Your assignment:
For the listing below, work out how many lines hold the word "Given" and give that number by itself.

==========

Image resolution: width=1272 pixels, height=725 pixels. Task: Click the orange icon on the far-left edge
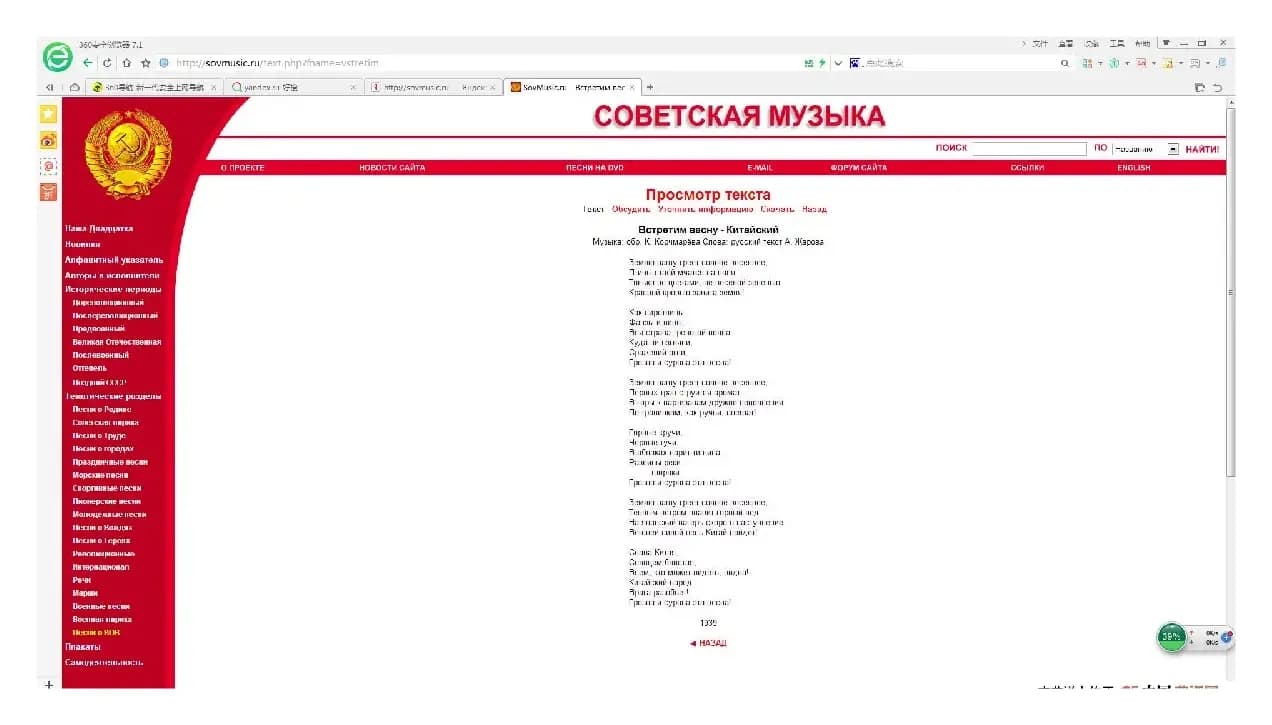pos(48,190)
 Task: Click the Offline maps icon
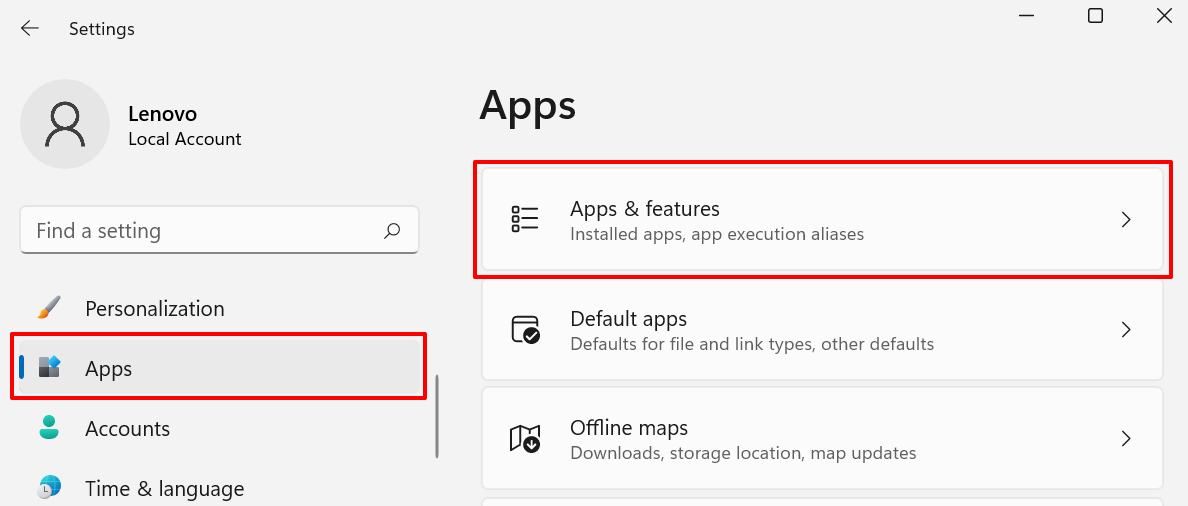click(525, 439)
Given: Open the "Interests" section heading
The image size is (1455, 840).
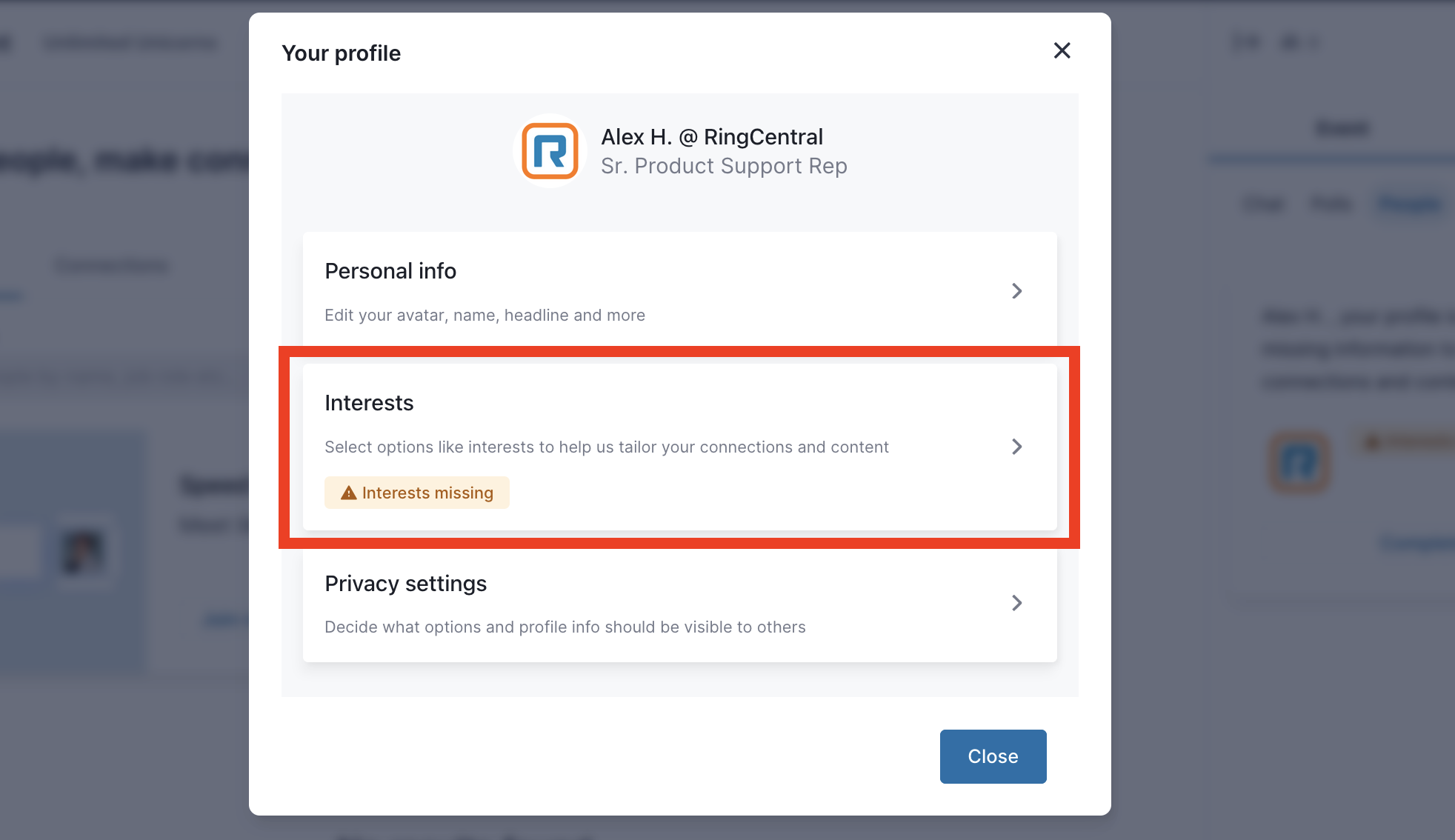Looking at the screenshot, I should [369, 403].
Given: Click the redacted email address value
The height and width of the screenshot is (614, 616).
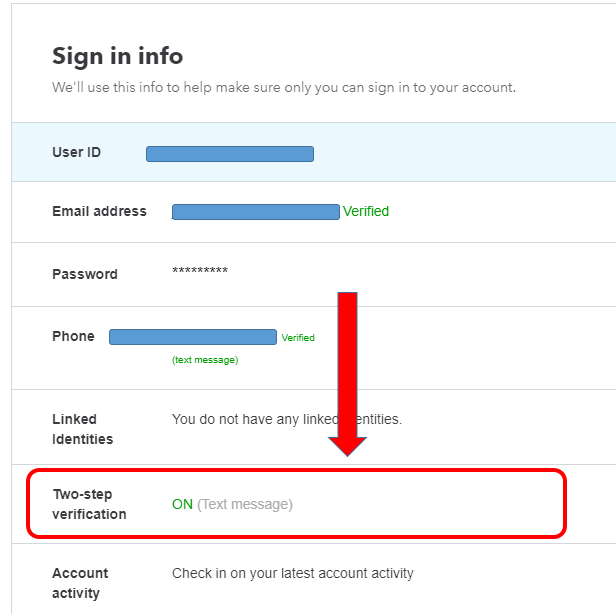Looking at the screenshot, I should (x=255, y=211).
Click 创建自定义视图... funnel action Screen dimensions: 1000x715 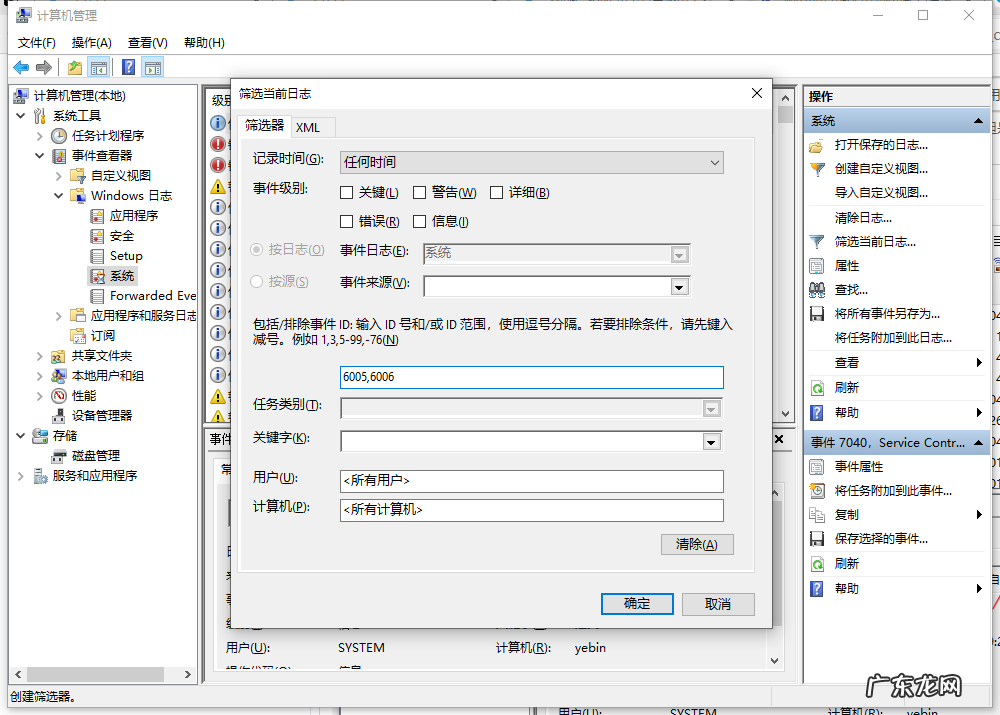point(880,169)
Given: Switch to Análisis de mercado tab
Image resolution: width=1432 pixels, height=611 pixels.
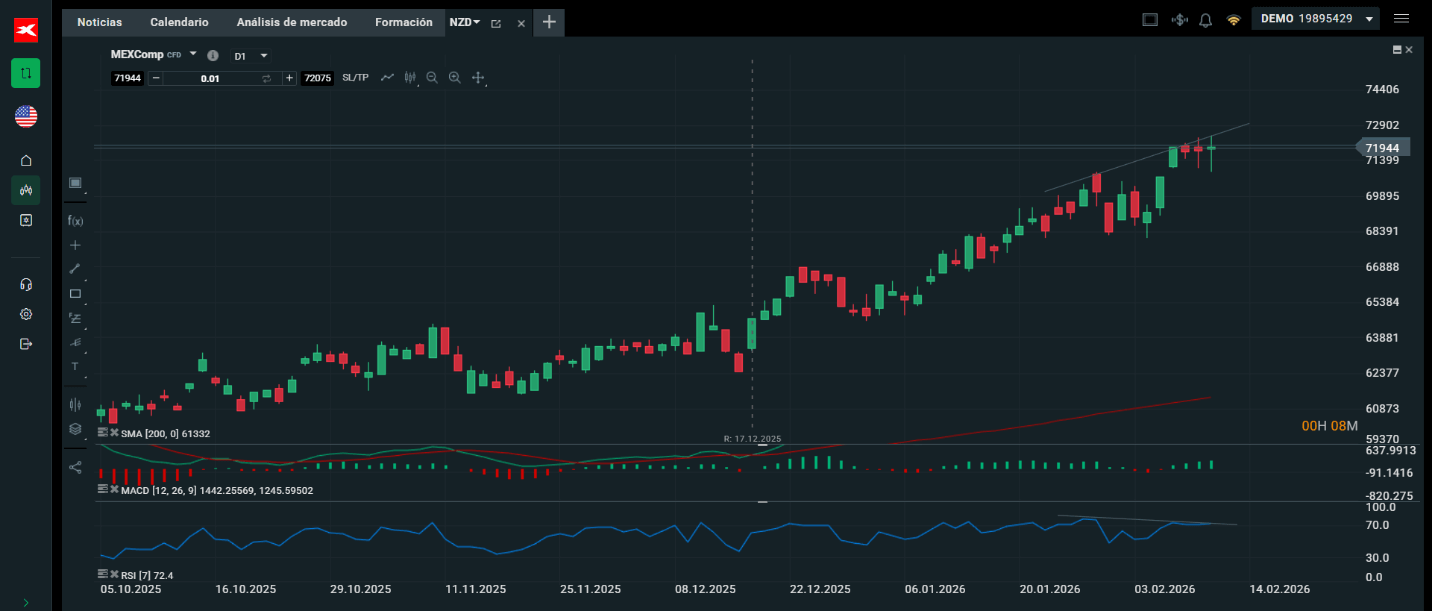Looking at the screenshot, I should 292,22.
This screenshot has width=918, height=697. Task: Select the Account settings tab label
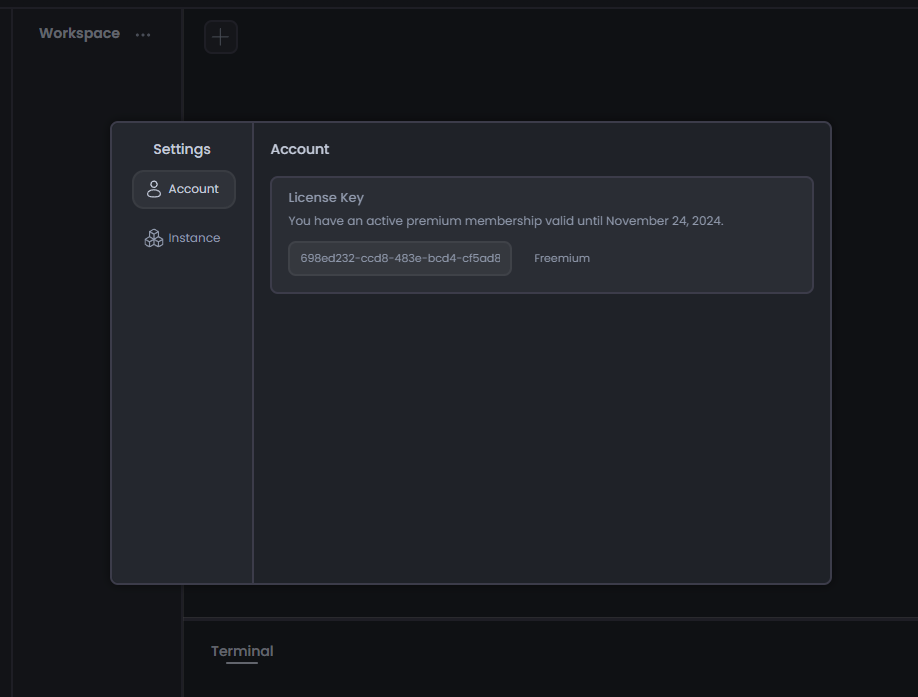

==========

Written answer:
3